The first meeting nearly drifted into general fear. Johanna learned to bring concrete scenarios: medication reminders, fall sensors, chatbots for loneliness. Specific cases made responsibility easier to discuss.
Current Work
Today Johanna moderates citizen dialogues and advises local care initiatives before they recommend digital tools. In one project on reminder systems, she insisted that affected people decide which prompts may be automated and which must remain human. The group also defined what happens when someone ignores repeated alerts.
Several initiatives now use her question sheet before adopting a tool. Johanna does not treat that as bureaucracy.

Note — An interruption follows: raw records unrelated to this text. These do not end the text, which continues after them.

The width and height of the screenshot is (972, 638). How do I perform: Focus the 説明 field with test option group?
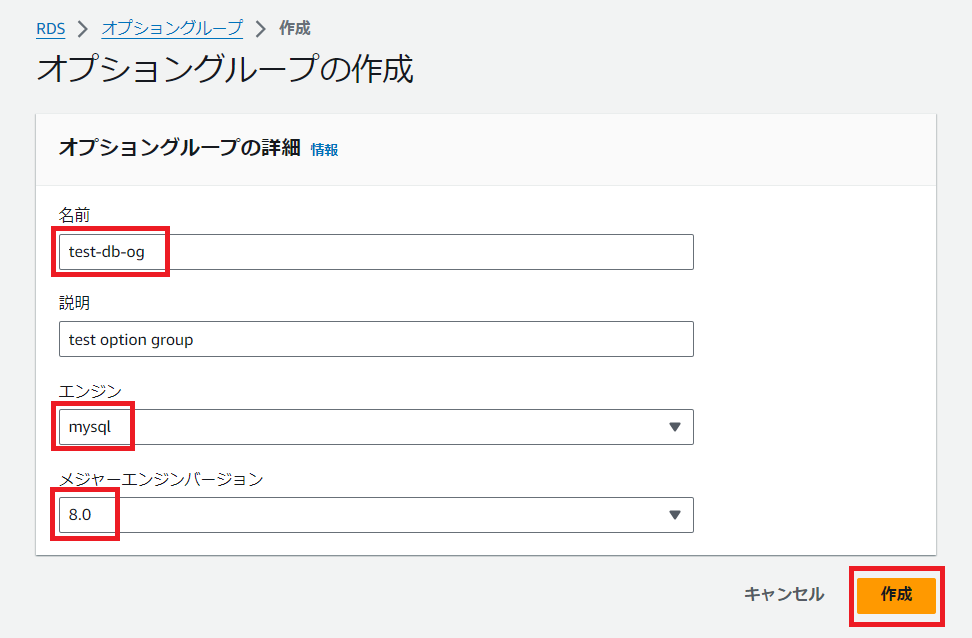(375, 339)
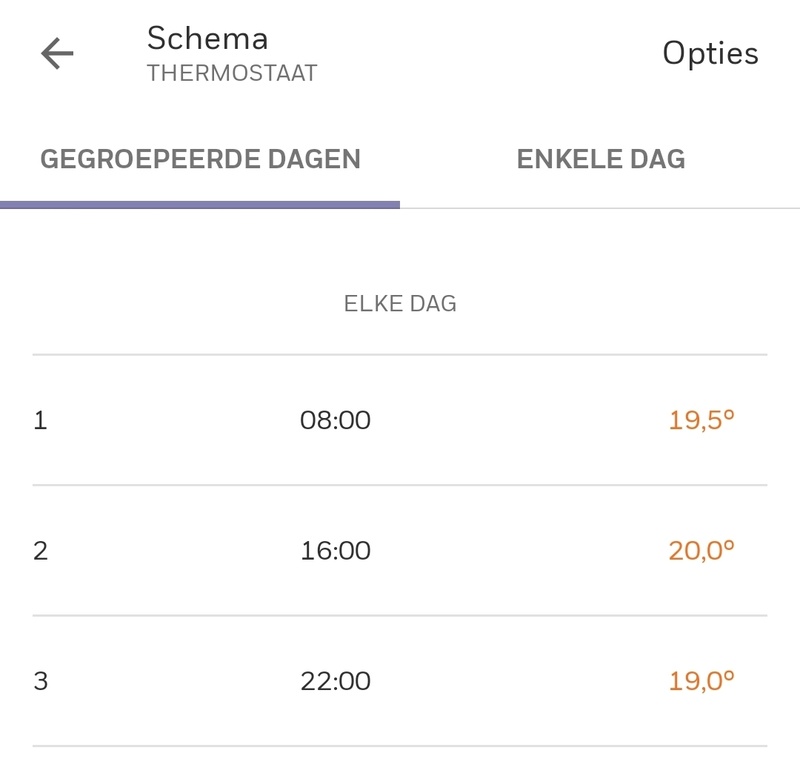Select schedule period number 1
Viewport: 800px width, 779px height.
40,421
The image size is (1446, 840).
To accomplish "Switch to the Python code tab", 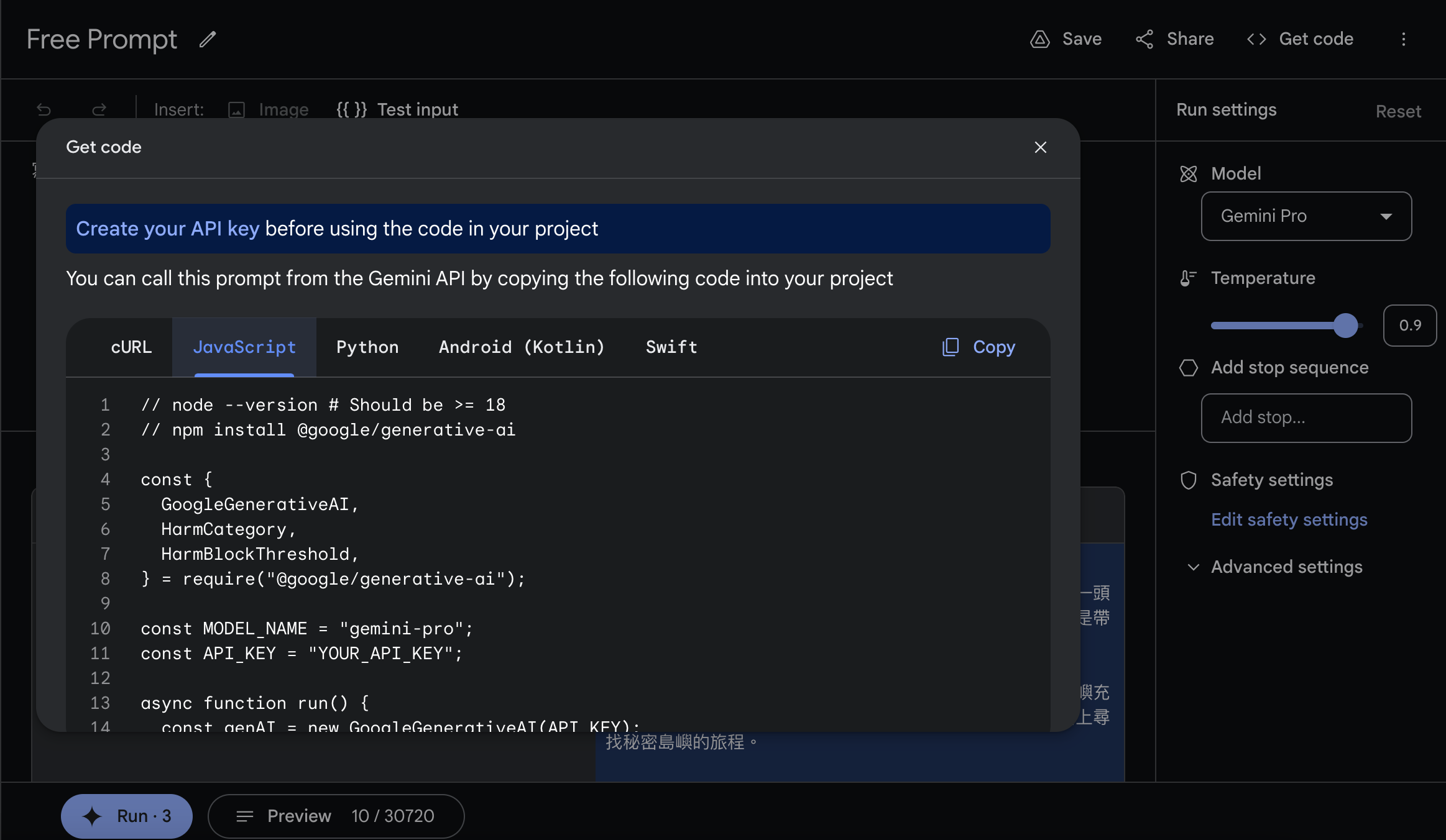I will [x=367, y=347].
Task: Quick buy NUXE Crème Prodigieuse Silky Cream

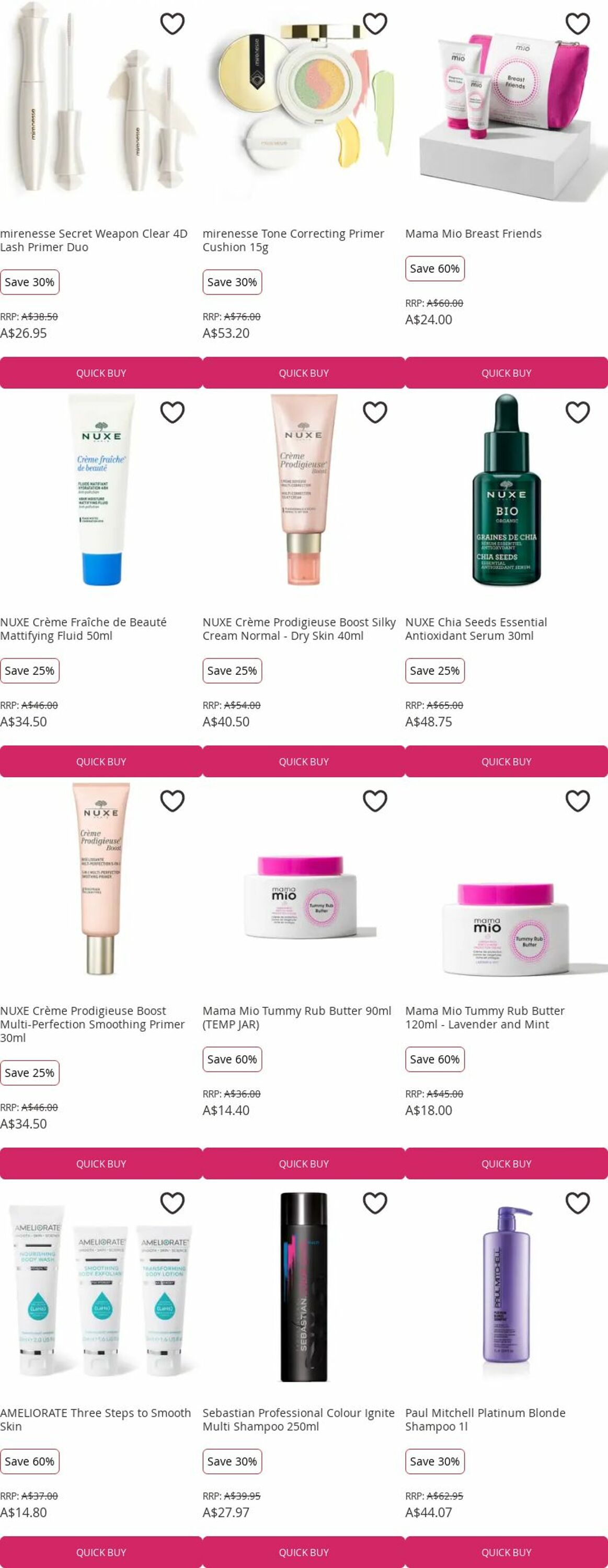Action: (304, 761)
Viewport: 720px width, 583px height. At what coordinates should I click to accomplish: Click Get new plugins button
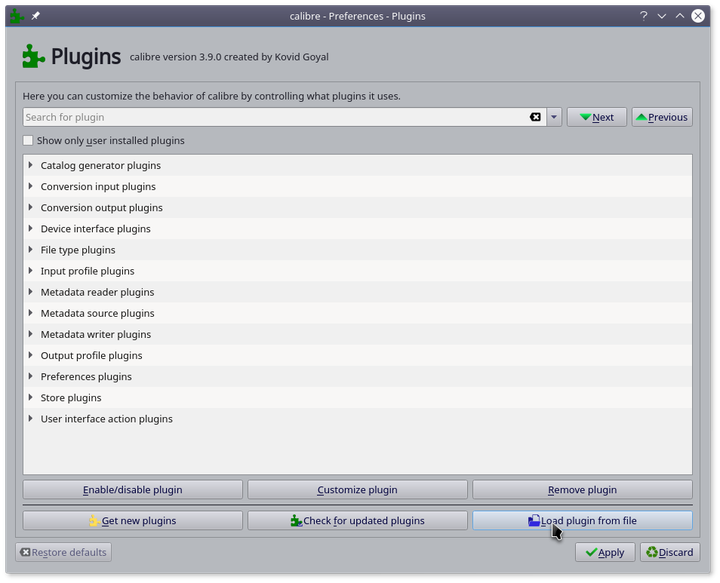133,520
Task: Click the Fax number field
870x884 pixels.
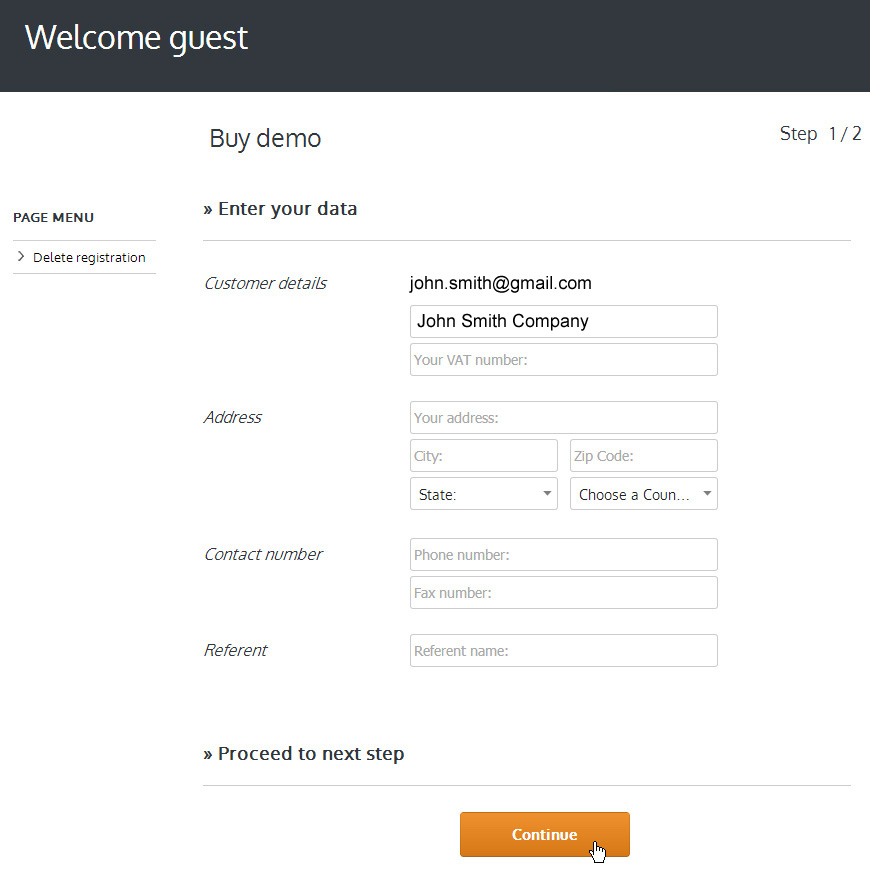Action: [564, 593]
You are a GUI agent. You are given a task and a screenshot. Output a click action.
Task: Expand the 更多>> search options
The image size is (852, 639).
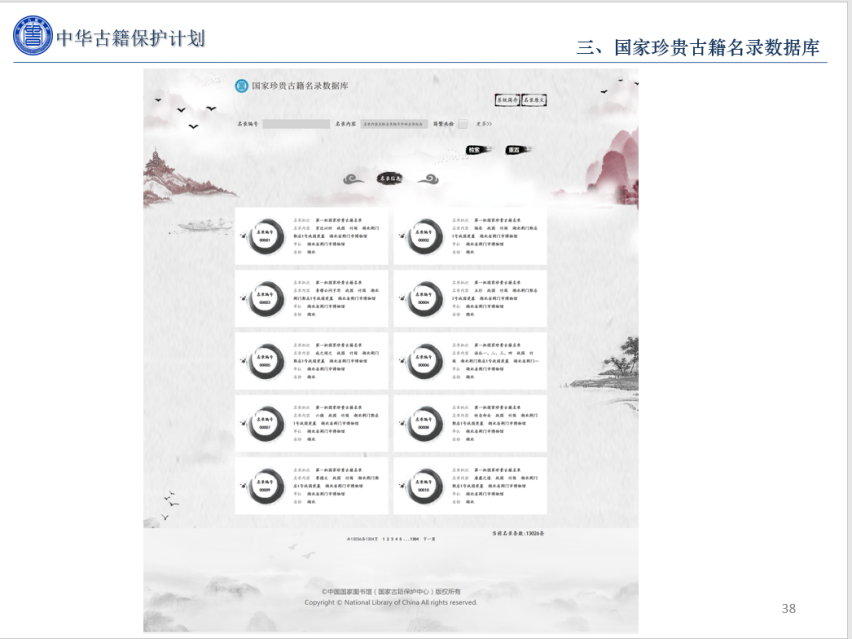pyautogui.click(x=484, y=124)
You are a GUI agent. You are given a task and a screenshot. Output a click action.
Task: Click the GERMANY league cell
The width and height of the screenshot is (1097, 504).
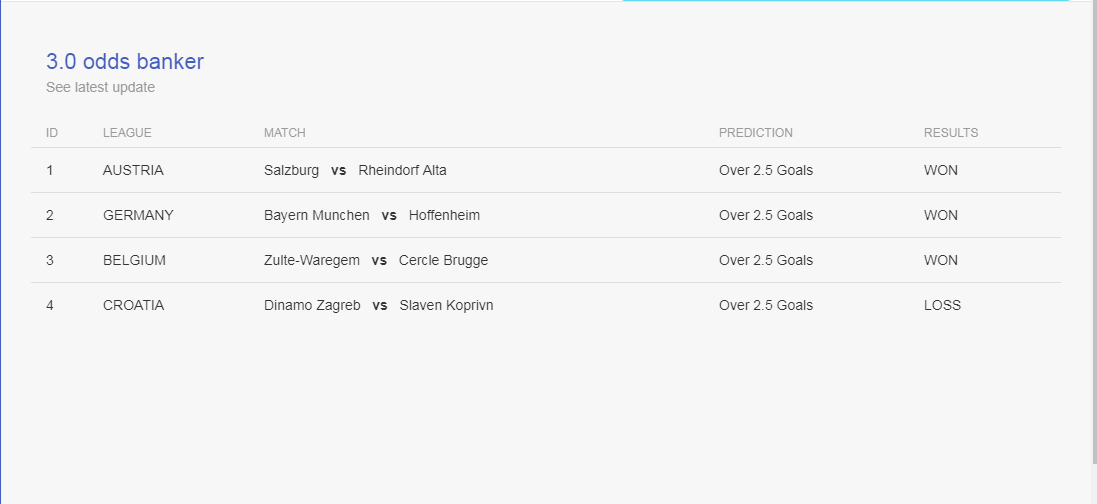point(138,216)
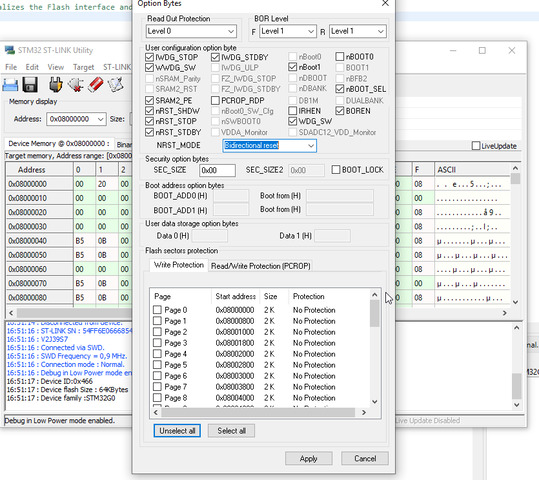The height and width of the screenshot is (480, 539).
Task: Click the Save file floppy icon
Action: point(30,85)
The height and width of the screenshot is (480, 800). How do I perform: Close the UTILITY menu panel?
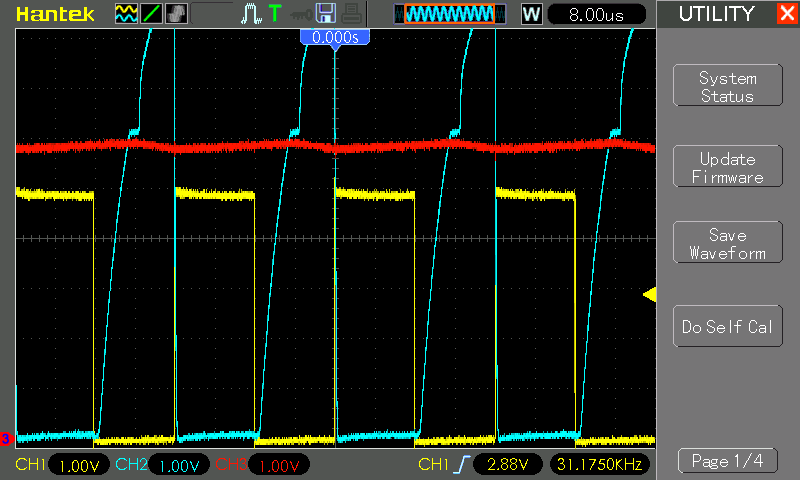click(786, 14)
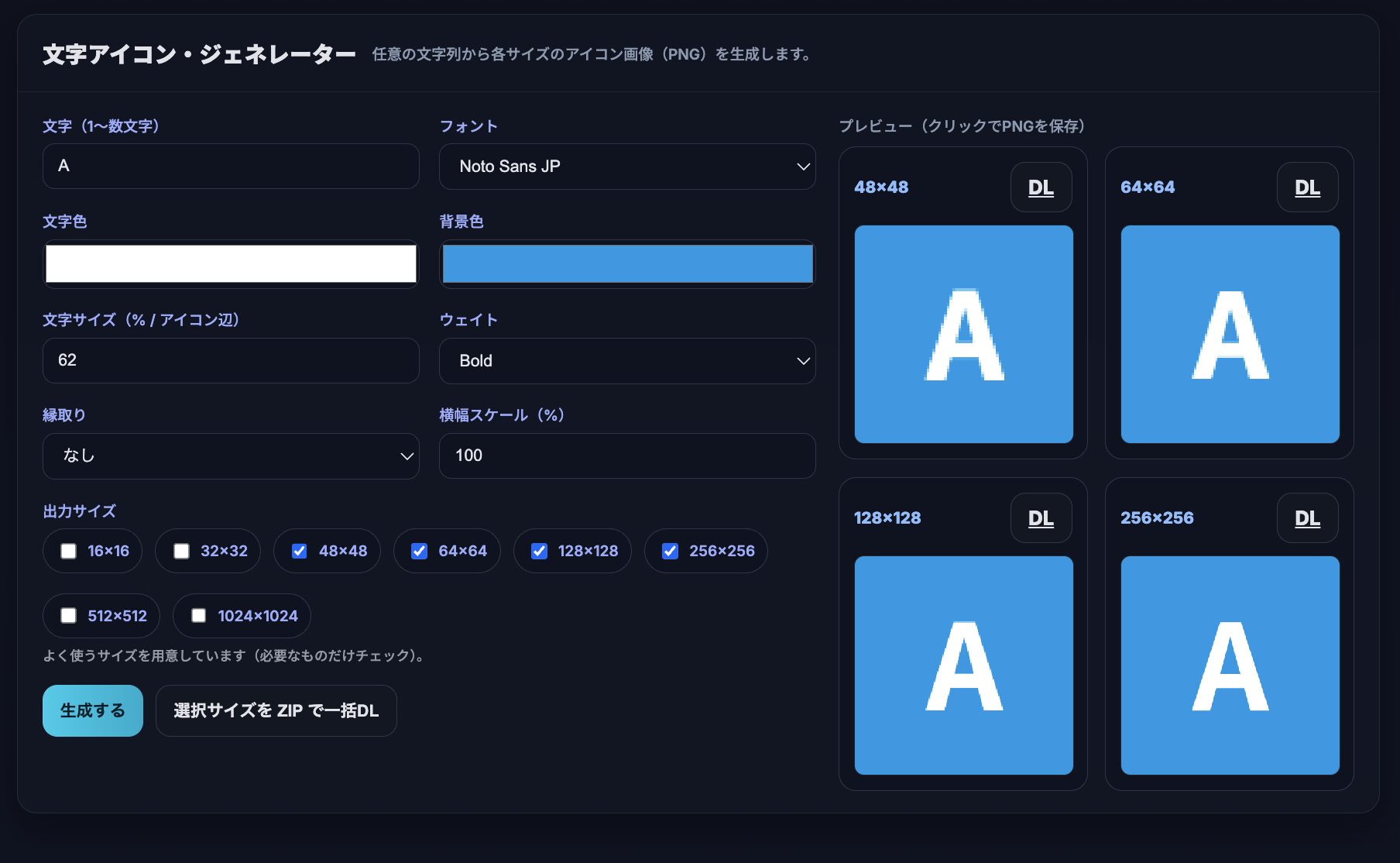Open the white 文字色 color picker
Screen dimensions: 1400x863
tap(231, 264)
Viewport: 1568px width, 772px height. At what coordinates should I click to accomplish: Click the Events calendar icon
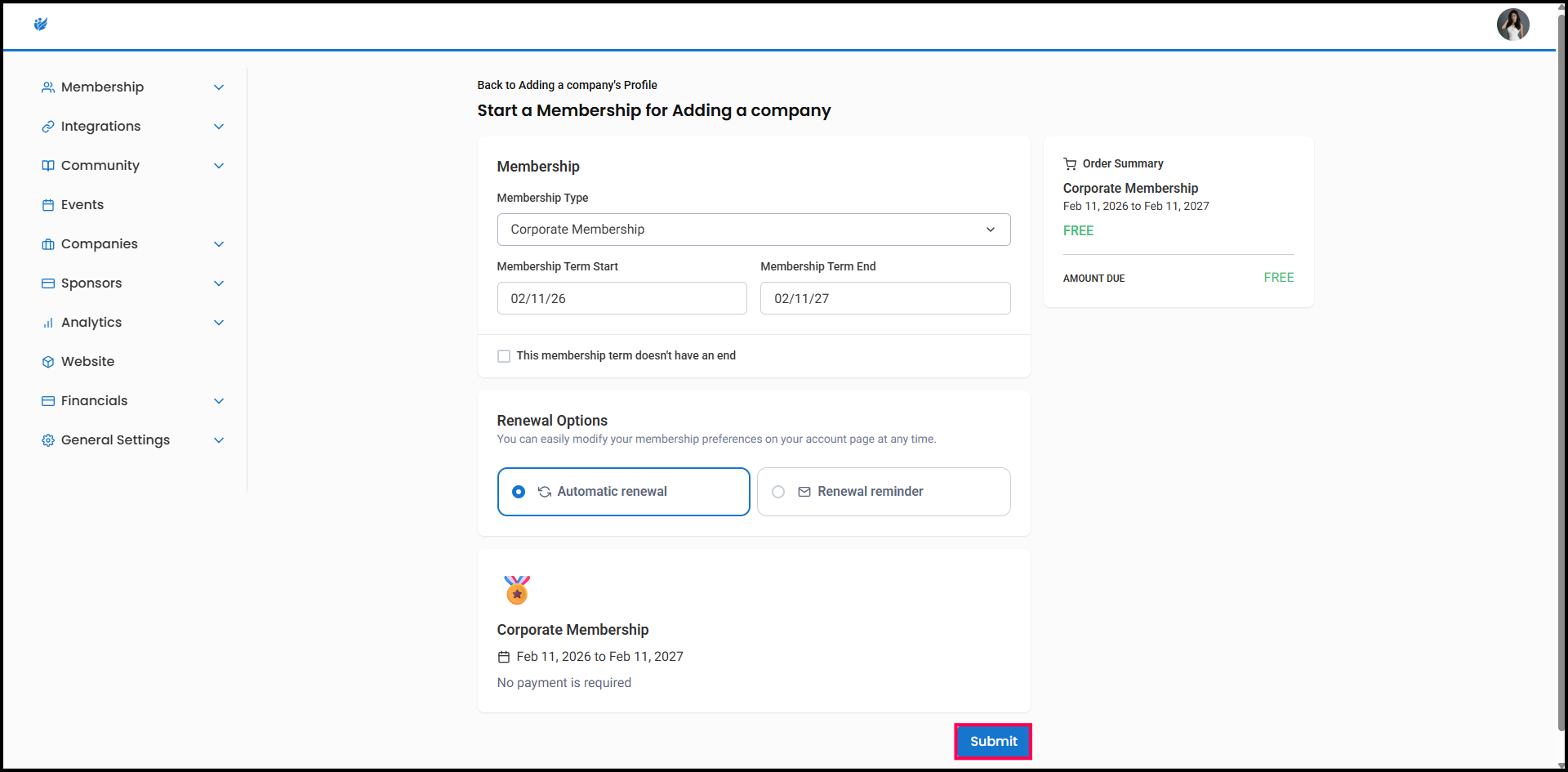[48, 205]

It is a way to slow down decisions until the people who live with the device have had a say.
Personal Advice
“Ethics begins where someone asks: who is relieved, and who pays the price?” Johanna says. She encourages families to describe the awkward situations first. Clean product brochures rarely reveal where dignity becomes fragile.
Key Facts
Age and place: 61, Linz.
Background: care work, return to public work, family caregiver perspective.
Entry into AI: discussion format for evaluating care-related AI tools.
Focus today: AI in care and everyday life.
Typical tools: ethics checklists, citizen dialogues, care apps.
Werkstattnotiz
Johanna’s question sheet has a coffee stain beside “emotional effect.” She refuses to copy it to a spotless template. The stain reminds her where the questions came from: kitchen tables, late evenings, people who need help but do not want their life managed by alerts.